_Text segment_.
>>>>

MAIN GALLERY: artist Liz Quakenbush
Artist Statement:
Over time I’ve developed a non-hierarchical vocabulary of imagistic inventions that embrace the salient features of many stylistic languages. In the midst of these I’ve found that it is my profound and personal immersion in nature that allows me to discover oddly familiar truths in each. I believe that I’m able to move between these languages easily, and without affectation, because the visceral realities of the natural world exist for all of us equally and may, if one is able to embrace them fully, serve as an interpretive bridge of great depth and resonance. Embellished functional pottery forms remind people of their proximity to the remarkable world of plants and animals.
-Liz Quackenbush
Interview:
http://talesofaredclayrambler.libsyn.com/168-liz-quackenbush-on-maturing-as-an-educator-and-an-artist
Bio:
My years have been cyclic. Autumn, winter and spring have been spent in State College, PA, teaching at Penn State University and working in my studio. I summer in Vermont, mostly living outside. Friends, food, outdoor physical activity, and art are important. I have a full studio in Vermont. I like visiting a place over and over. It allows me to learn an environment, intimately. The natural environments I have grown to know are the ones that feed my ceramic work.

<<<<

_Requirement A_.
Based on the artist page, decide whether each statement agrees with it: (i) the artist spends summers in Vermont; (ii) the artist teaches at a university in Vermont; (iii) the artist prefers going to new places rather than returning to familiar ones. Answer yes or no for each and quote the deciding words.
_Requirement B_.
According to the artist page, what do embellished functional pottery forms remind people of?

_Information provided_.
>>>>

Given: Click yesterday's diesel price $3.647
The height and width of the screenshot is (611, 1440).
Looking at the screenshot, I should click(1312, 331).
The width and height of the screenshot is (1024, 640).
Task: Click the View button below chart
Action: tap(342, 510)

<<<<

_Correct answer A_.
(i) Yes: "I summer in Vermont, mostly living outside."
(ii) No: "Autumn, winter and spring have been spent in State College, PA, teaching at Penn State University"
(iii) No: "I like visiting a place over and over."

_Correct answer B_.
Their proximity to the remarkable world of plants and animals.